__EXERCISE BRIEF__.
Leave out the pictures and transcribe every entry below exactly.

-- SUPPLIED DATA follows --

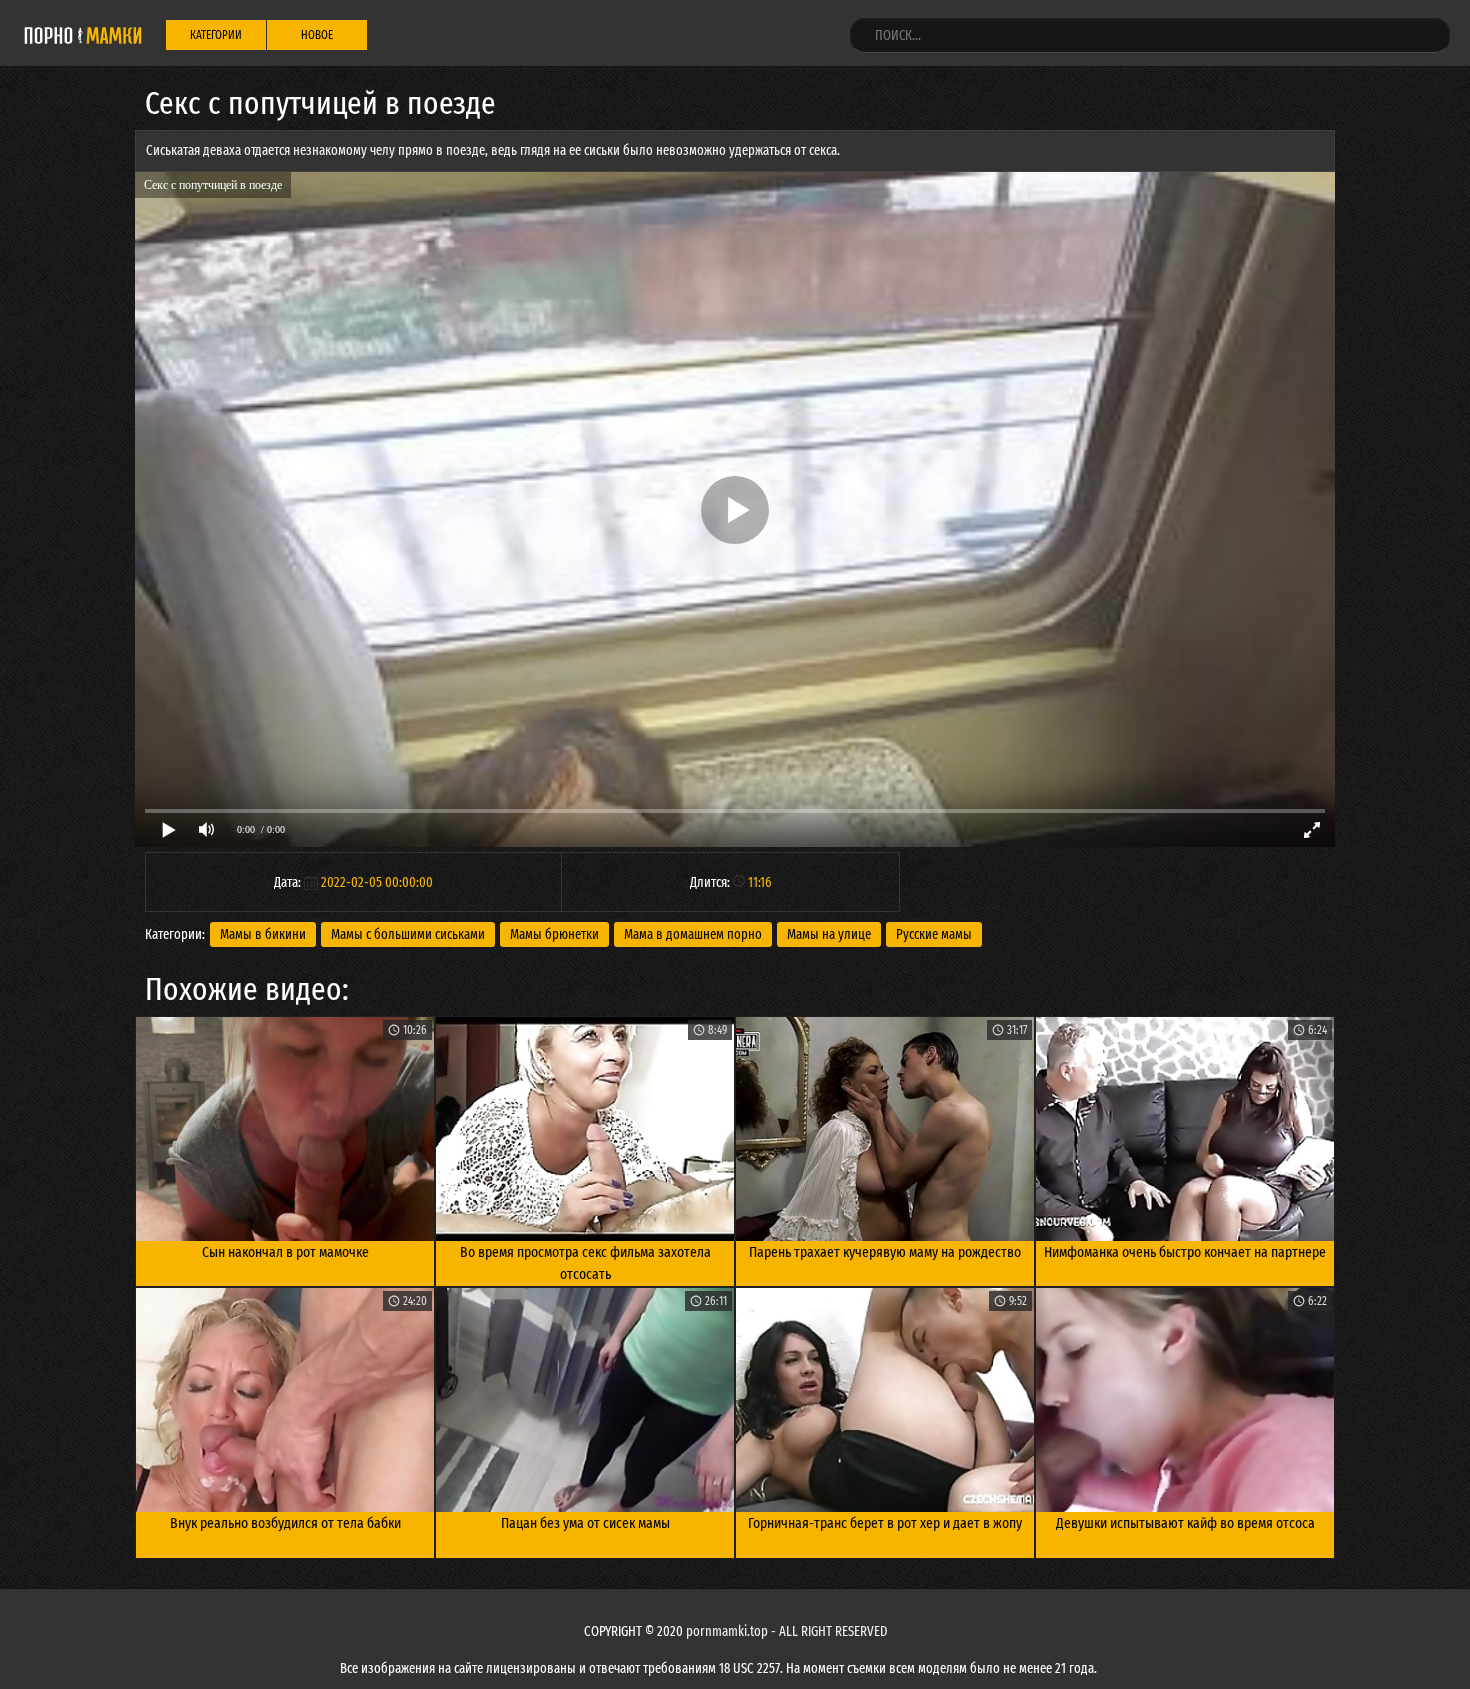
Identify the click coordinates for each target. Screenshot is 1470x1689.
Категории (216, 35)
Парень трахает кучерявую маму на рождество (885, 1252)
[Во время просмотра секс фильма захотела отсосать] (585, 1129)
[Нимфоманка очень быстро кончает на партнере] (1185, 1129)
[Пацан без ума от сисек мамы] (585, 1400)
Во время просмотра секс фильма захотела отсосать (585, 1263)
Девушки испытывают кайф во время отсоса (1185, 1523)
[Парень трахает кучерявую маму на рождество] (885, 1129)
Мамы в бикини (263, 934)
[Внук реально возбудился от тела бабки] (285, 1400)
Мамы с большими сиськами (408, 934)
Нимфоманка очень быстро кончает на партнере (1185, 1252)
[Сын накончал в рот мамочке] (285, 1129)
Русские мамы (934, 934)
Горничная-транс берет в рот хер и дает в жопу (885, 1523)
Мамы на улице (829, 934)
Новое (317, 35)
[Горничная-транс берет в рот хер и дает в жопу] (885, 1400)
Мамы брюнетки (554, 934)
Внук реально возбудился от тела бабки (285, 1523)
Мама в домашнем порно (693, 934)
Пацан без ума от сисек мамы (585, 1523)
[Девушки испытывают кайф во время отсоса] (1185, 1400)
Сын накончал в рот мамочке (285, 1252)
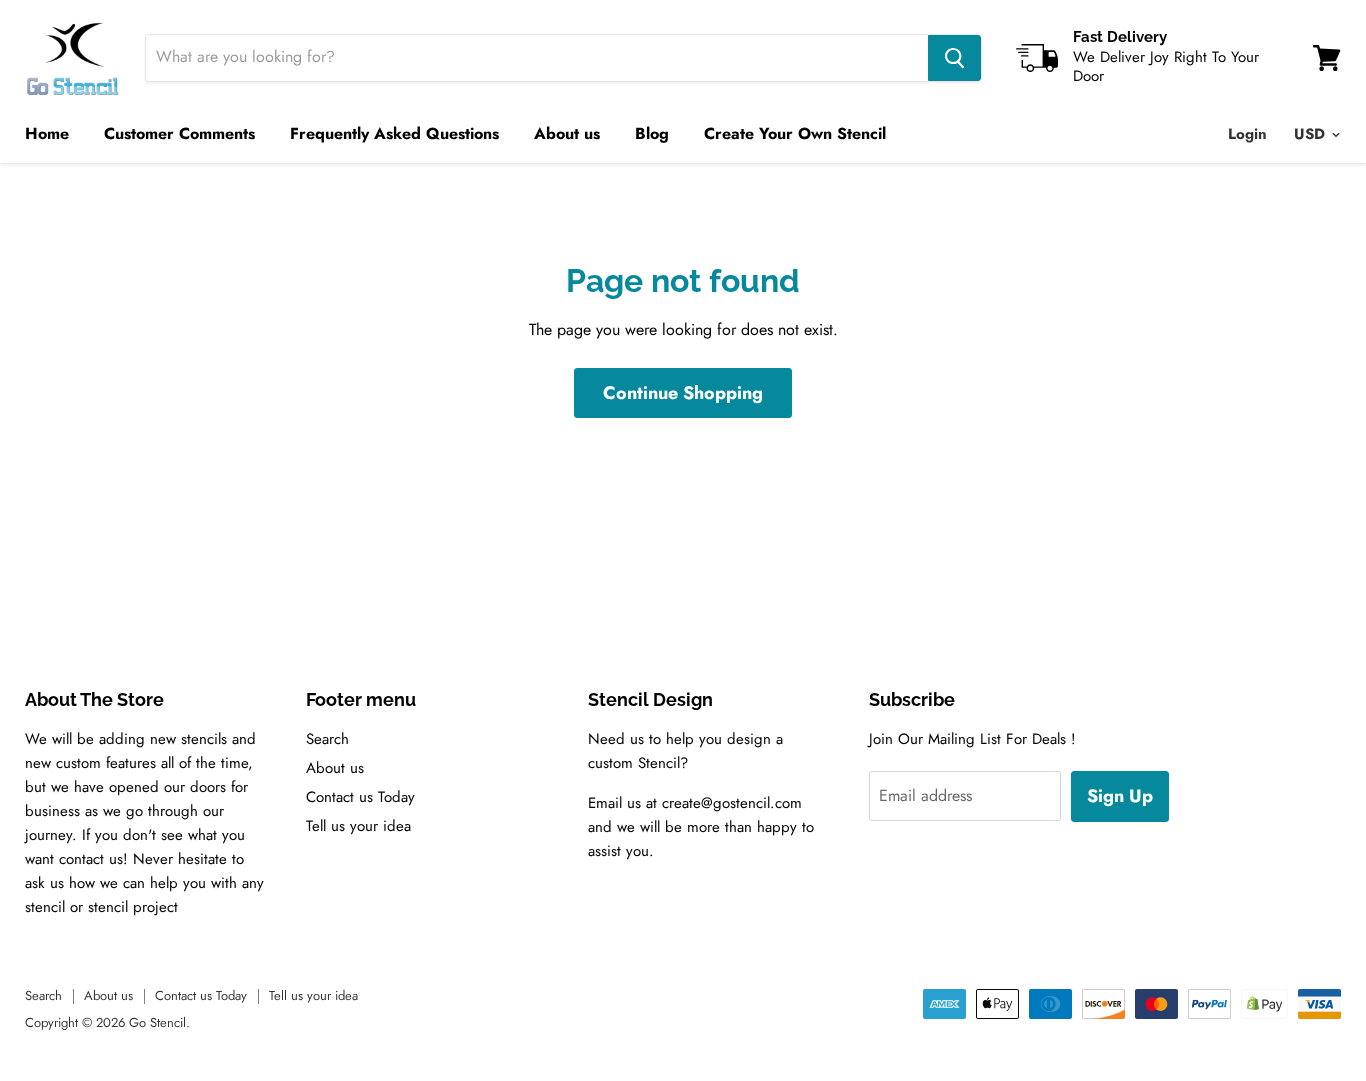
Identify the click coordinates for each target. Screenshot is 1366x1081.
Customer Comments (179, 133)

-- SUPPLIED DATA concluded --

__RESPONSE TO THIS EXERCISE__.
Identify the click coordinates for each target. Screenshot is 1470x1689.
Категории (216, 35)
Парень трахает кучерявую маму на рождество (885, 1252)
[Во время просмотра секс фильма захотела отсосать] (585, 1129)
[Нимфоманка очень быстро кончает на партнере] (1185, 1129)
[Пацан без ума от сисек мамы] (585, 1400)
Во время просмотра секс фильма захотела отсосать (585, 1263)
Девушки испытывают кайф во время отсоса (1185, 1523)
[Парень трахает кучерявую маму на рождество] (885, 1129)
Мамы в бикини (263, 934)
[Внук реально возбудился от тела бабки] (285, 1400)
Мамы с большими сиськами (408, 934)
Нимфоманка очень быстро кончает на партнере (1185, 1252)
[Сын накончал в рот мамочке] (285, 1129)
Русские мамы (934, 934)
Горничная-транс берет в рот хер и дает в жопу (885, 1523)
Мамы на улице (829, 934)
Новое (317, 35)
[Горничная-транс берет в рот хер и дает в жопу] (885, 1400)
Мамы брюнетки (554, 934)
Внук реально возбудился от тела бабки (285, 1523)
Мама в домашнем порно (693, 934)
Пацан без ума от сисек мамы (585, 1523)
[Девушки испытывают кайф во время отсоса] (1185, 1400)
Сын накончал в рот мамочке (285, 1252)
Identify the click coordinates for each target. Screenshot is 1366x1081.
Customer Comments (179, 133)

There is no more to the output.